**Listed entries**.
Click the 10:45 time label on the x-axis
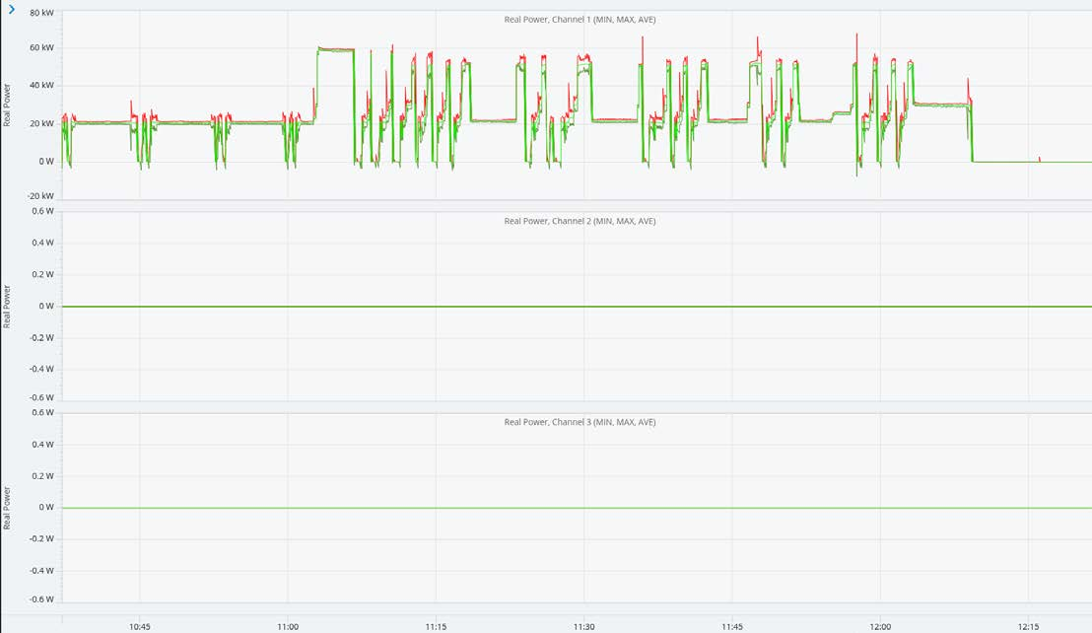The image size is (1092, 633). [x=140, y=625]
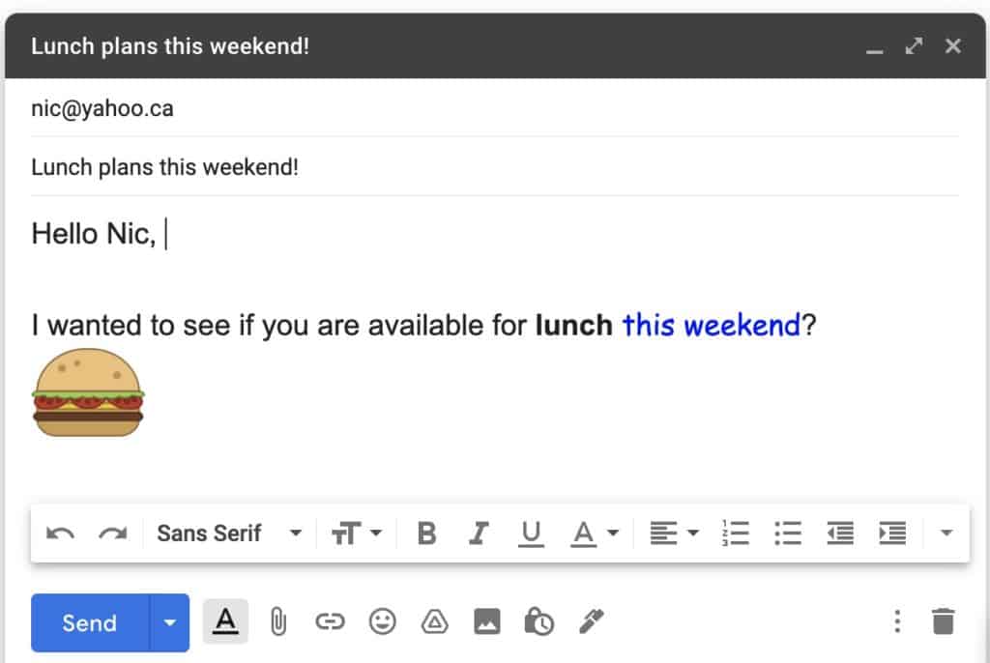Insert a link using the chain icon
990x663 pixels.
click(330, 622)
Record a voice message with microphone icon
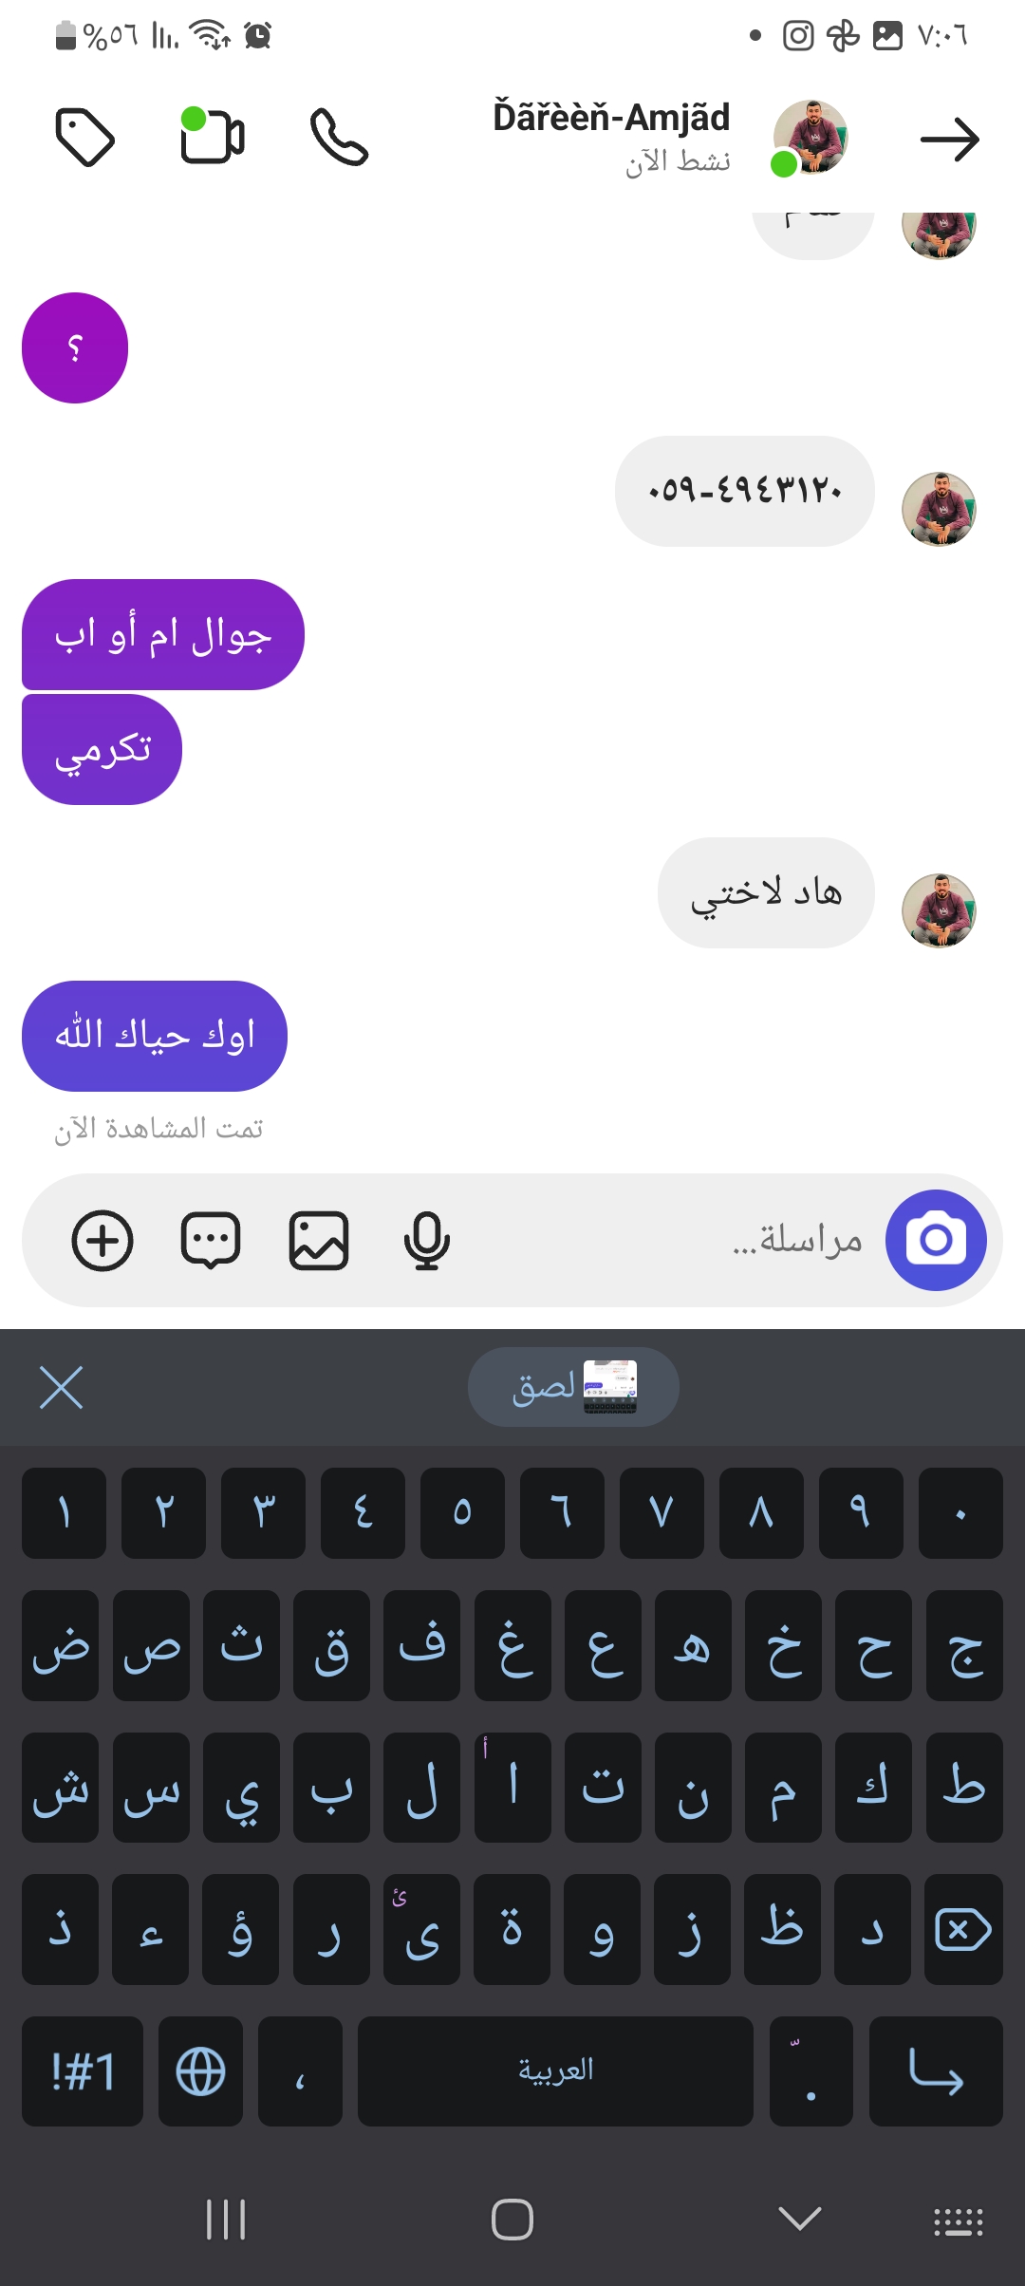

**Task to carry out**.
Could you give all the records again, exactly, minus the pictures?

**Answer to this problem**.
Click the 10:45 time label on the x-axis
The image size is (1092, 633). [x=140, y=625]
Insert a link using the chain icon
990x663 pixels.
click(330, 622)
Record a voice message with microphone icon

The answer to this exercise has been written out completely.